Dear Theodore Geisel,
In December, 2004, I was nine years old, and my family visited a hospital in Tel Aviv. I can still remember snapshots from that day. It had rained incessantly, “the sun did not shine. It was too wet to play.” I can see the image of the four of us as a family, huddled under our one rainbow umbrella and shuffling through the revolving front door. I can see the front desk, metallic, looming, and massive to my nine year old eyes. I can see a white corridor, with white walls and white tiles, stretching out before me as far as the eye could see. We were visiting my grandmother.

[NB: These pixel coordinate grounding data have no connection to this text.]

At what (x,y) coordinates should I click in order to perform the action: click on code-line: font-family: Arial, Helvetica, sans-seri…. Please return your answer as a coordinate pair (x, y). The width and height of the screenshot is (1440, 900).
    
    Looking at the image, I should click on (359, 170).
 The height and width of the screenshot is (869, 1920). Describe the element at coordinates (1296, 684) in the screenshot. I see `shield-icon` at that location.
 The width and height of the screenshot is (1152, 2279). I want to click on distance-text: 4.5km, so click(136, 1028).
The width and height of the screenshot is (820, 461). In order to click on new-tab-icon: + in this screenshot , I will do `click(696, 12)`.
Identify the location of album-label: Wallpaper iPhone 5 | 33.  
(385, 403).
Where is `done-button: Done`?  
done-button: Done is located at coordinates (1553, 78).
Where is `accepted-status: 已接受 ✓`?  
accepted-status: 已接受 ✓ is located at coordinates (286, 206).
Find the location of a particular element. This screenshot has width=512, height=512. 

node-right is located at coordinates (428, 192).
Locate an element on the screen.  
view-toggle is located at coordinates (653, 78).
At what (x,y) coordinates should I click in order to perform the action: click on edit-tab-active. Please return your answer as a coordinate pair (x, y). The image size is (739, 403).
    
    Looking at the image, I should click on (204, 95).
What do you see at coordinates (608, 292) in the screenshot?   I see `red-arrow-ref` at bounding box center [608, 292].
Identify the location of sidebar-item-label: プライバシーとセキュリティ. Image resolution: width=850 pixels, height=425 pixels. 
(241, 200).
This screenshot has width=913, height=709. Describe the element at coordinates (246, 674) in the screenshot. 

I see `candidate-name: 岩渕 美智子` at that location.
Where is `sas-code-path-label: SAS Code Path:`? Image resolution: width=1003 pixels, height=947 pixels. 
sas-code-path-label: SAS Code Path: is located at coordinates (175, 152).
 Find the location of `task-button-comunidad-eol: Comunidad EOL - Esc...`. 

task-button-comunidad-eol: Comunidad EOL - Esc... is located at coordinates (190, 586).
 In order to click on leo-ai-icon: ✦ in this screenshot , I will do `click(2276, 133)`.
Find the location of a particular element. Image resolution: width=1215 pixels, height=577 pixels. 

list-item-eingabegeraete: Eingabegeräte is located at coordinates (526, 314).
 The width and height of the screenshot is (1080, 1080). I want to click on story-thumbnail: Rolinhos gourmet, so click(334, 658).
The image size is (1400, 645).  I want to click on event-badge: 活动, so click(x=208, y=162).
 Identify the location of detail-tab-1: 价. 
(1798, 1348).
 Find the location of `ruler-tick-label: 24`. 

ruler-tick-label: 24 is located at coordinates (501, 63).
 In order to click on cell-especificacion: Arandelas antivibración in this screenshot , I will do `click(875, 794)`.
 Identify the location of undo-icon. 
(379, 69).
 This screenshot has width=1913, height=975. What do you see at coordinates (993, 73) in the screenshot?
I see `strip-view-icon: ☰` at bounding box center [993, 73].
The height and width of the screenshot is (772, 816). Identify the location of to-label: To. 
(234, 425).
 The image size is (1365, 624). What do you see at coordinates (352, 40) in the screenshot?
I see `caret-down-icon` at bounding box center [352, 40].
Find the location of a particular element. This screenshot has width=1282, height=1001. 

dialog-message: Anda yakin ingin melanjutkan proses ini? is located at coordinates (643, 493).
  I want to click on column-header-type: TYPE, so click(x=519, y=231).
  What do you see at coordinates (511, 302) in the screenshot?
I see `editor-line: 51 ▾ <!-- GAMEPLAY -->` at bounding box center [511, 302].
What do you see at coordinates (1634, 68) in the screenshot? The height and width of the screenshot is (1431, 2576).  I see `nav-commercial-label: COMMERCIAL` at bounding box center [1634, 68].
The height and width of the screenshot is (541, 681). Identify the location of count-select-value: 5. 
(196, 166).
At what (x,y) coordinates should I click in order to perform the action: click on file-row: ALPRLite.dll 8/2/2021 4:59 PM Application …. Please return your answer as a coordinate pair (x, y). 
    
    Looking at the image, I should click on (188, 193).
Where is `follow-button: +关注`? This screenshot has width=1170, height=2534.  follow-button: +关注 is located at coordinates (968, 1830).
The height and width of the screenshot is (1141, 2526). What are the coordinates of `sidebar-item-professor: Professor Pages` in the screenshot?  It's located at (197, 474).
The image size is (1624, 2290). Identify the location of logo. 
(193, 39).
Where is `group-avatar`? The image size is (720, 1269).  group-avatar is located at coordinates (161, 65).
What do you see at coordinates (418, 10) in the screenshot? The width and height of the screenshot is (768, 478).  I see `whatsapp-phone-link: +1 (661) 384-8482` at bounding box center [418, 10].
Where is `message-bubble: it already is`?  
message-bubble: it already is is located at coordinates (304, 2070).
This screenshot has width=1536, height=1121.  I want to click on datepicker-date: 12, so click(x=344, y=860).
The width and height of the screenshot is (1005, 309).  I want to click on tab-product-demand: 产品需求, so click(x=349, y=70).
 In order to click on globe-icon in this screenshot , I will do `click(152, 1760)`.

When we arrived at her room, my parents didn’t want to go in at first. They wanted to talk to the doctor about something. I did not understand. They acted like they did not wish to see my grandmother. My sister, on the other hand, had no such qualms. Dragging me along, she burst into the room and assaulted my grandmother with a shout of delight and a hug vast enough for the both of us. I sat meekly in the chair by her bed and, through the crescent window in the door, watched the doctor speak to my parents. I think I was scared. I think somehow, deep down, I knew something was wrong, and I didn’t know what to do. My grandmother, though, knew exactly what to do. She told my sister to sit down next to me, and she told us she was going to read us a story.
And so she did, in a soft, raspy voice that always pronounced the words slightly wrong. “The sun did not shine. It was too wet to play.” She read to us The Cat in the Hat. And as she read, the three of us, together, smiled. We laughed. We escaped from that dreary hospital room and entered a world of fun and mischief, a world of toys and talking fist and cats with big red hats. That was the last time I saw my grandmother. But, thanks to you, it was not the last time I heard her. Because now, every rainy day, all I have to do is pull out my battered copy of The Cat in the Hat, and I am back in that hospital room again. I can still hear her soft, raspy voice tell me about Thing 1 and Thing 2. I can still hear her tell me that “the sun did not shine. It was too wet to play.”
Theodore Geisel. They tell me that’s your name. But it’s not, really. Because to me, you will always be Dr. Seuss. You will always be my grandmother, lying in her hospital bed. You will always be the smiles and laughs the three of us shared that day. You will always be that mischievous, grinning cat in that tall, striped red hat. So thank you, Dr. Seuss. Thank you for being there for me on a rainy day. Thank you for knowing exactly how to make me smile and laugh. Thank you for making my grandmother’s voice immortal. Thank you for understanding that we all want, we all need, to be a nine year old again every now and then. Thank you for everything.